The selection of people to be vaccinated depends primarily on the reports of community health workers, the DRC Ministry of Public Health and other interested parties. WHO and Médecins Sans Frontières vaccinate people who are either direct contacts of Ebola patients or "contact contacts" – an approximate categorization typically determined by geographical proximity. For example, it includes neighbors, extended family members, and people living with high-risk contacts.
Finding all these people can be difficult in communities in the DRC. Many do not have mobile phones, and records of health workers may not include good addresses or even exact spellings of names. According to Jonathan Polonsky, WHO epidemiologist and one of the coordinators of surveillance activities and research contacts at Mbandaka people can also move or travel, which makes them difficult to locate. One day, says Polonsky, his team received a list of 25 direct contact names of probable or confirmed Ebola cases that community health workers had been unable to locate – so the list had been pbaded on to specialists like him. "We went very little, we had no address in some cases, or sometimes we did not even know the area in general," he says .
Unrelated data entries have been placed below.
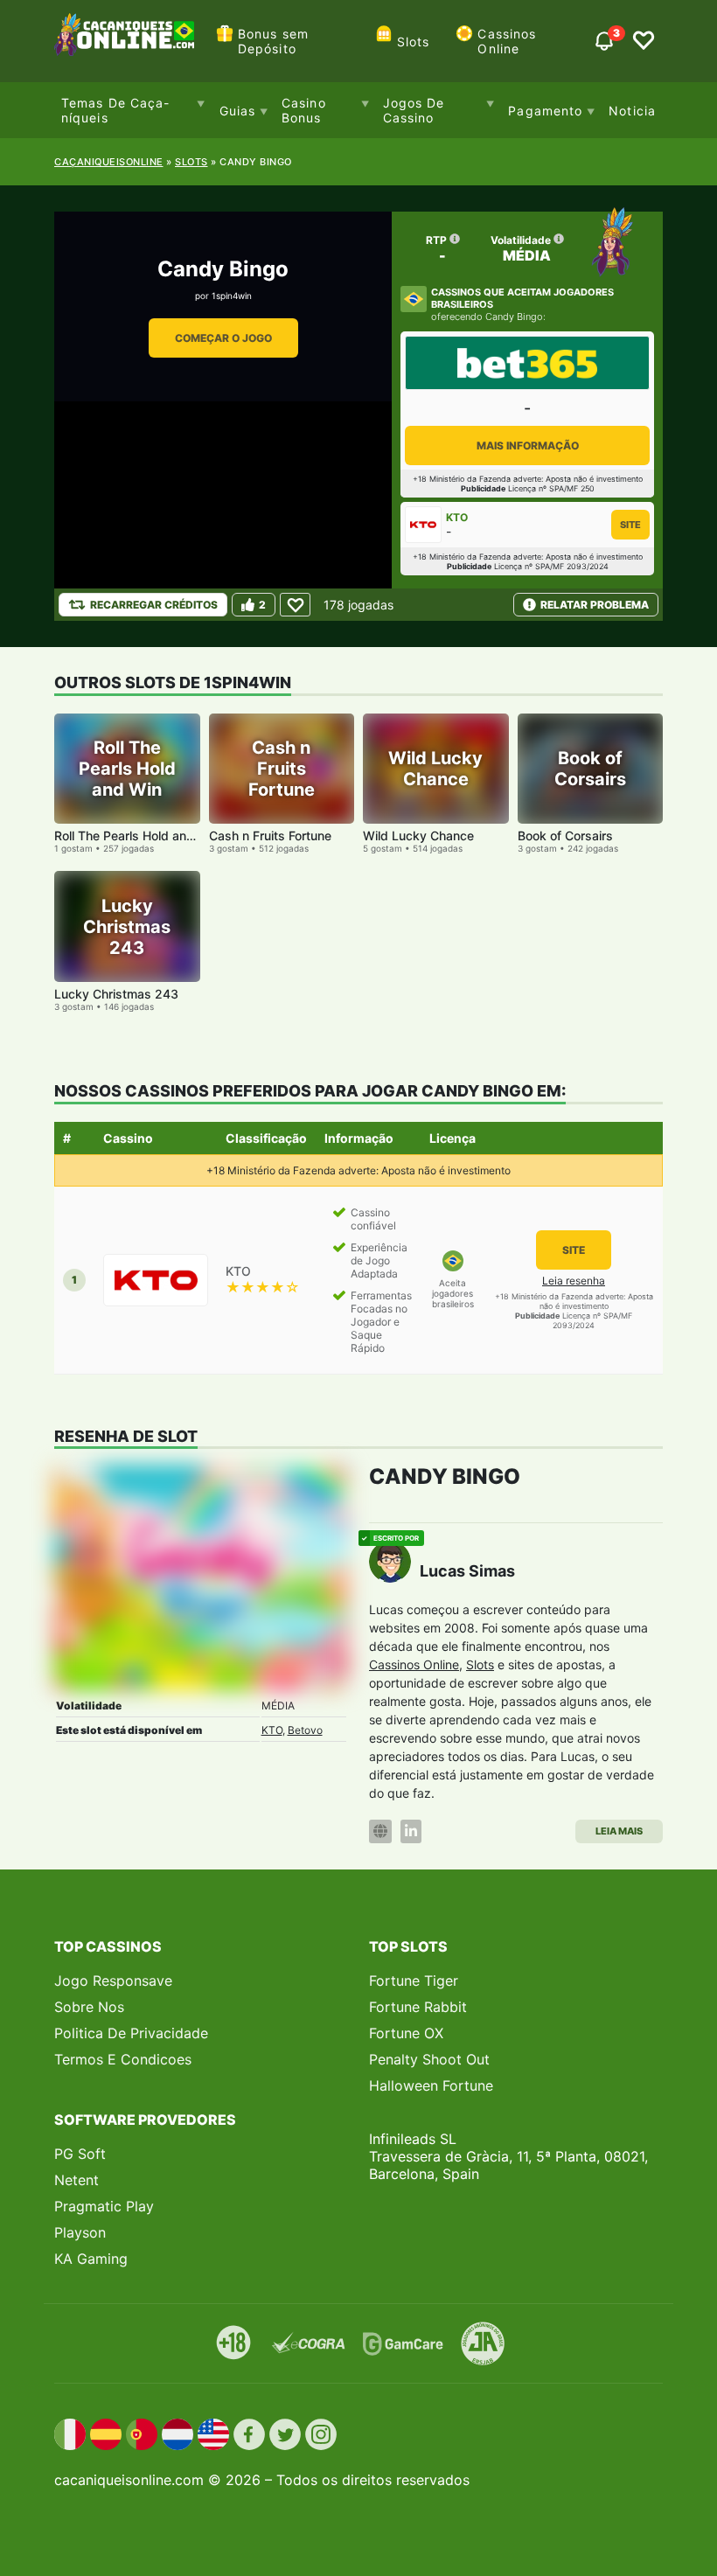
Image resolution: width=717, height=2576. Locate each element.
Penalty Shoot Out (429, 2059)
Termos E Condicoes (122, 2059)
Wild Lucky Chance (418, 835)
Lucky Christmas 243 (116, 993)
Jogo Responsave (113, 1980)
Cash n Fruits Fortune (270, 835)
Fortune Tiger (413, 1980)
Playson (80, 2232)
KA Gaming (91, 2258)
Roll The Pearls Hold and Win (136, 835)
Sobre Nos (89, 2007)
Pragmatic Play (104, 2206)
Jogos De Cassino (414, 110)
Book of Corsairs (565, 835)
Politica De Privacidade (131, 2033)
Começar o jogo (223, 338)
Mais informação (528, 445)
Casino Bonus (304, 110)
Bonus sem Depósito (273, 41)
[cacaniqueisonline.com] (124, 41)
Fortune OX (406, 2033)
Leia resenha (573, 1280)
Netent (76, 2180)
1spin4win (232, 295)
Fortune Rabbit (418, 2007)
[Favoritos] (643, 41)
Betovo (305, 1730)
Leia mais (619, 1831)
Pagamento (545, 110)
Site (630, 525)
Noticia (632, 110)
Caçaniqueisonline (109, 162)
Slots (413, 41)
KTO (271, 1730)
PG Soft (80, 2153)
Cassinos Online (506, 41)
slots (191, 162)
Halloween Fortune (431, 2085)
He s'. however, it turned out that, out of pure persistence, some of these people were relatively easy to find: "In one case, the person lived right in front of the address we had down," he says. having spent about an hour and a half street in search of an individual on the list based on his name and the fact that he was a doctor, says Polonsky, the team does not have a doctor. was able to find it only after finally realizing that his name spelled incorrectly.Some of the 25 – less than 10 – missing have not been found, out of about 300 people that the Polonsky team has in charge of locating in Mbandaka he says, even though the number of Ebola cases has remained stable in recent weeks, this are the people he continues to worry about
Last weekend, after five weeks in the DRC, Polonsky was sent home to rest. Yet even now, he says that he still thinks about those missing people and wonders if they could be sick or maybe make others sick. "It's frustrating," he says. "It's always a throbbing thought."